The reasons for the loss of wealth invested in homes and business property in most SA municipalities and its preservation in the few exceptional cases are obvious. Property taxes and the charges levied for services by a municipality reduce the value of real estate. Supplying the essential services the roads, protection against fire and theft, water, and the removal of

sewage and waste at a reasonable relationship to their costs adds to their value. Their absence can destroy their usefulness and market values. Local politicians who ask for your votes should be held accountable for these outcomes.

It is not the size or quality of the buildings that accounts for the distinct regional or indeed international differences in market values. What differs markedly is the value of the land underneath the buildings. It is the development potential of the land, not very similar construction costs, that explains why real estate values are so much higher in New York or London than here.

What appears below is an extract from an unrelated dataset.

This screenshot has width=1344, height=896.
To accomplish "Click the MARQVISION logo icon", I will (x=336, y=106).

And higher in Cape Town than Durban. The better the local prospects for income and employment, the higher the rents buildings can command and the higher the new buildings likely to rise on the land.

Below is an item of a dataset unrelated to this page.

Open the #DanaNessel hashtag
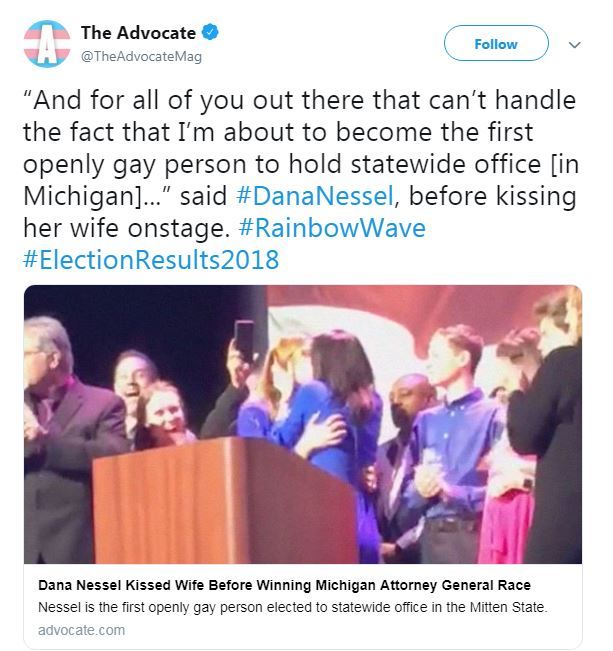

Which raises its own issues about the affordability of convenient inner-city housing as values and rents rise with it. What can be done by a growing Cape Town about this affordability other than to subsidise the rentals of a young potentially upwardly mobile middle class, the teachers and government employees who should not be regarded as among our deprived?

The better answer is to make much more land available to be built on in a full variety of ways that would be responsive to income-related demands for accommodation. More construction activity and lower than otherwise rentals would be encouraged by sympatheticto-people zonings. And by financial support for developments that can be expected to pay for themselves with subsequent taxes and user charges. And for local government to make welllocated land especially publicly owned land available to the poor on a site and service basis, with full legal title to the land that they can fully realise whenever they choose to do so.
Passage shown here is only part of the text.